*** GIVEN ENTRIES ***
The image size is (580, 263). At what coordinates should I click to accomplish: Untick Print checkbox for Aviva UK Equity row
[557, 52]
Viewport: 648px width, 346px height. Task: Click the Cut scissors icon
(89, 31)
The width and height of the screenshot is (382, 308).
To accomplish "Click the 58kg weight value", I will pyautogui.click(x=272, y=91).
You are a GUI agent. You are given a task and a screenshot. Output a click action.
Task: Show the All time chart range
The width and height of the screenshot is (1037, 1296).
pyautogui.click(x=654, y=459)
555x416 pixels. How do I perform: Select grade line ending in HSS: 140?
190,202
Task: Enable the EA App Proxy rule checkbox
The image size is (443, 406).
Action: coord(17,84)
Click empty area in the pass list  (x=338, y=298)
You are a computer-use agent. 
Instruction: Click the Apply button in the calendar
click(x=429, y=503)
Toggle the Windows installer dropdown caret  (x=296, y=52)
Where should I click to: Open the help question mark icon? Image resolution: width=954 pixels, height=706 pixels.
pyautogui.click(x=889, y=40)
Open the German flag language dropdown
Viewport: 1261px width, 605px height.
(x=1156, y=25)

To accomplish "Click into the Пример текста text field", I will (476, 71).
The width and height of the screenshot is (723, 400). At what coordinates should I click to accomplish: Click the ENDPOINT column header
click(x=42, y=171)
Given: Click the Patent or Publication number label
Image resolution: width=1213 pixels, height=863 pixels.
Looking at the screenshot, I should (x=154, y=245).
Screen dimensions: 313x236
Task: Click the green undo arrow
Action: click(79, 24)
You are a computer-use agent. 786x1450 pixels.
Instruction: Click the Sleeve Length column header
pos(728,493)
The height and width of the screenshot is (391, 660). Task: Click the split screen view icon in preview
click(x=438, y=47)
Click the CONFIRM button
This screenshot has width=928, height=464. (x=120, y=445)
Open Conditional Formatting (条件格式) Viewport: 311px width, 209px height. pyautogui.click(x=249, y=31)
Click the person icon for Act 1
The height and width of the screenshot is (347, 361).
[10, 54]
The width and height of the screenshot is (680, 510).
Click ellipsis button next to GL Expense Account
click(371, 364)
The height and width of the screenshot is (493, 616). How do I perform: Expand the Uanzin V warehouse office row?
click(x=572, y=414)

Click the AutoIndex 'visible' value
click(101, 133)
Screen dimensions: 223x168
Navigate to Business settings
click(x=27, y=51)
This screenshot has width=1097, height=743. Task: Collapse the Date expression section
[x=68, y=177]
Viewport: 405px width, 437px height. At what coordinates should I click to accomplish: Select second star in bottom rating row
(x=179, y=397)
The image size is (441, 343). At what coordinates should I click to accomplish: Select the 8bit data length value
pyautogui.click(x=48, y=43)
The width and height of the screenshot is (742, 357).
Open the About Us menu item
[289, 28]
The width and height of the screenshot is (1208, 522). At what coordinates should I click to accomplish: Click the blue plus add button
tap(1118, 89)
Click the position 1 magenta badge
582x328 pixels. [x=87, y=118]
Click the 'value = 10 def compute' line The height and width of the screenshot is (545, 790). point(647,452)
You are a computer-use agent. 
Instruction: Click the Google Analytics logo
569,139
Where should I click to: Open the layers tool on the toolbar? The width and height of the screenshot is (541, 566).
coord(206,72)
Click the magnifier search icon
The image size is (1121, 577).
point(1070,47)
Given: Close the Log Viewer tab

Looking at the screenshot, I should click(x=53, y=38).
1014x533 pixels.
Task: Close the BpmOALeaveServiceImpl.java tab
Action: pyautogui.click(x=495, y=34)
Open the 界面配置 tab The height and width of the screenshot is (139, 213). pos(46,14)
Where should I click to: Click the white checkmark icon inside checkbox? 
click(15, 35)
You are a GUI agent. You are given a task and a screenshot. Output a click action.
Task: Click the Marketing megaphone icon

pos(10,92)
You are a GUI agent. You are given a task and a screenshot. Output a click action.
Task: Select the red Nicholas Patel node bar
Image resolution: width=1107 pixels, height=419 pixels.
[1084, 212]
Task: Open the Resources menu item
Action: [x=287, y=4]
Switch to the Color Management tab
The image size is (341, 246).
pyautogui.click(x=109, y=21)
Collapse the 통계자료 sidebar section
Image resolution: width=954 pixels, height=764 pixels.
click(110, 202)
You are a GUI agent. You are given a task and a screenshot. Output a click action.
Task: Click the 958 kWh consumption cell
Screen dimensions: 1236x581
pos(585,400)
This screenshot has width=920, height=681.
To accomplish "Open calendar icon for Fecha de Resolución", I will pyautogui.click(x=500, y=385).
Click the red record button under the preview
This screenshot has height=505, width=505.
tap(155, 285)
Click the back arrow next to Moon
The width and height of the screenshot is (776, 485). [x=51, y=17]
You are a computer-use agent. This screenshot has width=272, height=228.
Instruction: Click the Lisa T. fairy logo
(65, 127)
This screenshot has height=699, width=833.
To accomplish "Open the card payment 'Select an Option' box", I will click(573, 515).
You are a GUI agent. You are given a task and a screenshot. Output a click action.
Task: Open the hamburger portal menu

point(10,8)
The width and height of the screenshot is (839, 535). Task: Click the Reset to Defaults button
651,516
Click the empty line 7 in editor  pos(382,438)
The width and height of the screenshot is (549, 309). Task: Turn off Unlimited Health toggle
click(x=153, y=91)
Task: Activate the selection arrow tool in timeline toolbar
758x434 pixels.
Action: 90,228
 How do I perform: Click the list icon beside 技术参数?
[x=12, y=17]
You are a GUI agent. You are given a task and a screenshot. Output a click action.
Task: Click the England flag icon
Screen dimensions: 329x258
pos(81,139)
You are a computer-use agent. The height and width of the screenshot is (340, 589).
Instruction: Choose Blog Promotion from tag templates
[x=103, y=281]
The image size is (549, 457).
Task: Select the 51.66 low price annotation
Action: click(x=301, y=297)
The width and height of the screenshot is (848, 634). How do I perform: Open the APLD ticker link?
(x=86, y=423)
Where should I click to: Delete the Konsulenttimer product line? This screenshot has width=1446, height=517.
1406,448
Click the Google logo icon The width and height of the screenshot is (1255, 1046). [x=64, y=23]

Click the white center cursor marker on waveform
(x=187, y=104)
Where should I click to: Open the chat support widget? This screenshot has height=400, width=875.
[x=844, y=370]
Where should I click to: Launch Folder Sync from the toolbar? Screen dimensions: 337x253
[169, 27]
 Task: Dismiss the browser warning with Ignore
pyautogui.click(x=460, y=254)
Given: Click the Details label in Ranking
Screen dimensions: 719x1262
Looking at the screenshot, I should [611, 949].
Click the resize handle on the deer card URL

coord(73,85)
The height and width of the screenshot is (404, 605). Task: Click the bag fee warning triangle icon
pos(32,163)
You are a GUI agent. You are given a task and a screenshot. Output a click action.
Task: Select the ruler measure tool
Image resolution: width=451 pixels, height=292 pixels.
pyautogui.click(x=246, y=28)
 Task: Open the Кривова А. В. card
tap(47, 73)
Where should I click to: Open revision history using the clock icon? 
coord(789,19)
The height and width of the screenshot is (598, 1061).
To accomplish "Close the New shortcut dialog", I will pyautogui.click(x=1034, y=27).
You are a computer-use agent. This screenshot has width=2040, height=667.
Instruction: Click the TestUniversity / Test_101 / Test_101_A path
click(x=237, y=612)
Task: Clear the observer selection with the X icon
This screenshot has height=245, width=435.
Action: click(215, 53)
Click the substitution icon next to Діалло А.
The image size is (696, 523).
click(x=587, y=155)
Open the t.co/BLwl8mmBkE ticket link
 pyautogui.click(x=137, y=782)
*** End of GIVEN ENTRIES ***
### AIM OF THE EXERCISE
Write the data out again. Match it exactly.

### ANSWER FOR THIS EXERCISE
The image size is (580, 263). At what coordinates should I click to accomplish: Untick Print checkbox for Aviva UK Equity row
[557, 52]
Viewport: 648px width, 346px height. Task: Click the Cut scissors icon
(89, 31)
The width and height of the screenshot is (382, 308).
To accomplish "Click the 58kg weight value", I will pyautogui.click(x=272, y=91).
You are a GUI agent. You are given a task and a screenshot. Output a click action.
Task: Show the All time chart range
The width and height of the screenshot is (1037, 1296).
pyautogui.click(x=654, y=459)
555x416 pixels. How do I perform: Select grade line ending in HSS: 140?
190,202
Task: Enable the EA App Proxy rule checkbox
The image size is (443, 406).
Action: coord(17,84)
Click empty area in the pass list  (x=338, y=298)
You are a computer-use agent. 
Instruction: Click the Apply button in the calendar
click(x=429, y=503)
Toggle the Windows installer dropdown caret  (x=296, y=52)
Where should I click to: Open the help question mark icon? Image resolution: width=954 pixels, height=706 pixels.
pyautogui.click(x=889, y=40)
Open the German flag language dropdown
Viewport: 1261px width, 605px height.
(x=1156, y=25)

To accomplish "Click into the Пример текста text field", I will (476, 71).
The width and height of the screenshot is (723, 400). At what coordinates should I click to accomplish: Click the ENDPOINT column header
click(x=42, y=171)
Given: Click the Patent or Publication number label
Image resolution: width=1213 pixels, height=863 pixels.
Looking at the screenshot, I should (x=154, y=245).
Screen dimensions: 313x236
Task: Click the green undo arrow
Action: click(79, 24)
You are a computer-use agent. 786x1450 pixels.
Instruction: Click the Sleeve Length column header
pos(728,493)
The height and width of the screenshot is (391, 660). Task: Click the split screen view icon in preview
click(x=438, y=47)
Click the CONFIRM button
This screenshot has width=928, height=464. (x=120, y=445)
Open Conditional Formatting (条件格式) Viewport: 311px width, 209px height. pyautogui.click(x=249, y=31)
Click the person icon for Act 1
The height and width of the screenshot is (347, 361).
[10, 54]
The width and height of the screenshot is (680, 510).
Click ellipsis button next to GL Expense Account
click(371, 364)
The height and width of the screenshot is (493, 616). How do I perform: Expand the Uanzin V warehouse office row?
click(x=572, y=414)

Click the AutoIndex 'visible' value
click(101, 133)
Screen dimensions: 223x168
Navigate to Business settings
click(x=27, y=51)
This screenshot has width=1097, height=743. Task: Collapse the Date expression section
[x=68, y=177]
Viewport: 405px width, 437px height. At what coordinates should I click to accomplish: Select second star in bottom rating row
(x=179, y=397)
The image size is (441, 343). At what coordinates should I click to accomplish: Select the 8bit data length value
pyautogui.click(x=48, y=43)
The width and height of the screenshot is (742, 357).
Open the About Us menu item
[289, 28]
The width and height of the screenshot is (1208, 522). At what coordinates should I click to accomplish: Click the blue plus add button
tap(1118, 89)
Click the position 1 magenta badge
582x328 pixels. [x=87, y=118]
Click the 'value = 10 def compute' line The height and width of the screenshot is (545, 790). point(647,452)
You are a computer-use agent. 
Instruction: Click the Google Analytics logo
569,139
Where should I click to: Open the layers tool on the toolbar? The width and height of the screenshot is (541, 566).
coord(206,72)
Click the magnifier search icon
The image size is (1121, 577).
point(1070,47)
Given: Close the Log Viewer tab

Looking at the screenshot, I should click(x=53, y=38).
1014x533 pixels.
Task: Close the BpmOALeaveServiceImpl.java tab
Action: pyautogui.click(x=495, y=34)
Open the 界面配置 tab The height and width of the screenshot is (139, 213). pos(46,14)
Where should I click to: Click the white checkmark icon inside checkbox? 
click(15, 35)
You are a GUI agent. You are given a task and a screenshot. Output a click action.
Task: Click the Marketing megaphone icon

pos(10,92)
You are a GUI agent. You are given a task and a screenshot. Output a click action.
Task: Select the red Nicholas Patel node bar
Image resolution: width=1107 pixels, height=419 pixels.
[1084, 212]
Task: Open the Resources menu item
Action: [x=287, y=4]
Switch to the Color Management tab
The image size is (341, 246).
pyautogui.click(x=109, y=21)
Collapse the 통계자료 sidebar section
Image resolution: width=954 pixels, height=764 pixels.
click(110, 202)
You are a GUI agent. You are given a task and a screenshot. Output a click action.
Task: Click the 958 kWh consumption cell
Screen dimensions: 1236x581
pos(585,400)
This screenshot has width=920, height=681.
To accomplish "Open calendar icon for Fecha de Resolución", I will pyautogui.click(x=500, y=385).
Click the red record button under the preview
This screenshot has height=505, width=505.
tap(155, 285)
Click the back arrow next to Moon
The width and height of the screenshot is (776, 485). [x=51, y=17]
You are a computer-use agent. This screenshot has width=272, height=228.
Instruction: Click the Lisa T. fairy logo
(65, 127)
This screenshot has height=699, width=833.
To accomplish "Open the card payment 'Select an Option' box", I will click(573, 515).
You are a GUI agent. You are given a task and a screenshot. Output a click action.
Task: Open the hamburger portal menu

point(10,8)
The width and height of the screenshot is (839, 535). Task: Click the Reset to Defaults button
651,516
Click the empty line 7 in editor  pos(382,438)
The width and height of the screenshot is (549, 309). Task: Turn off Unlimited Health toggle
click(x=153, y=91)
Task: Activate the selection arrow tool in timeline toolbar
758x434 pixels.
Action: 90,228
 How do I perform: Click the list icon beside 技术参数?
[x=12, y=17]
You are a GUI agent. You are given a task and a screenshot. Output a click action.
Task: Click the England flag icon
Screen dimensions: 329x258
pos(81,139)
You are a computer-use agent. The height and width of the screenshot is (340, 589).
Instruction: Choose Blog Promotion from tag templates
[x=103, y=281]
The image size is (549, 457).
Task: Select the 51.66 low price annotation
Action: click(x=301, y=297)
The width and height of the screenshot is (848, 634). How do I perform: Open the APLD ticker link?
(x=86, y=423)
Where should I click to: Delete the Konsulenttimer product line? This screenshot has width=1446, height=517.
1406,448
Click the Google logo icon The width and height of the screenshot is (1255, 1046). [x=64, y=23]

Click the white center cursor marker on waveform
(x=187, y=104)
Where should I click to: Open the chat support widget? This screenshot has height=400, width=875.
[x=844, y=370]
Where should I click to: Launch Folder Sync from the toolbar? Screen dimensions: 337x253
[169, 27]
 Task: Dismiss the browser warning with Ignore
pyautogui.click(x=460, y=254)
Given: Click the Details label in Ranking
Screen dimensions: 719x1262
Looking at the screenshot, I should [611, 949].
Click the resize handle on the deer card URL

coord(73,85)
The height and width of the screenshot is (404, 605). Task: Click the bag fee warning triangle icon
pos(32,163)
You are a GUI agent. You are given a task and a screenshot. Output a click action.
Task: Select the ruler measure tool
Image resolution: width=451 pixels, height=292 pixels.
pyautogui.click(x=246, y=28)
 Task: Open the Кривова А. В. card
tap(47, 73)
Where should I click to: Open revision history using the clock icon? 
coord(789,19)
The height and width of the screenshot is (598, 1061).
To accomplish "Close the New shortcut dialog", I will pyautogui.click(x=1034, y=27).
You are a computer-use agent. This screenshot has width=2040, height=667.
Instruction: Click the TestUniversity / Test_101 / Test_101_A path
click(x=237, y=612)
Task: Clear the observer selection with the X icon
This screenshot has height=245, width=435.
Action: click(215, 53)
Click the substitution icon next to Діалло А.
The image size is (696, 523).
click(x=587, y=155)
Open the t.co/BLwl8mmBkE ticket link
 pyautogui.click(x=137, y=782)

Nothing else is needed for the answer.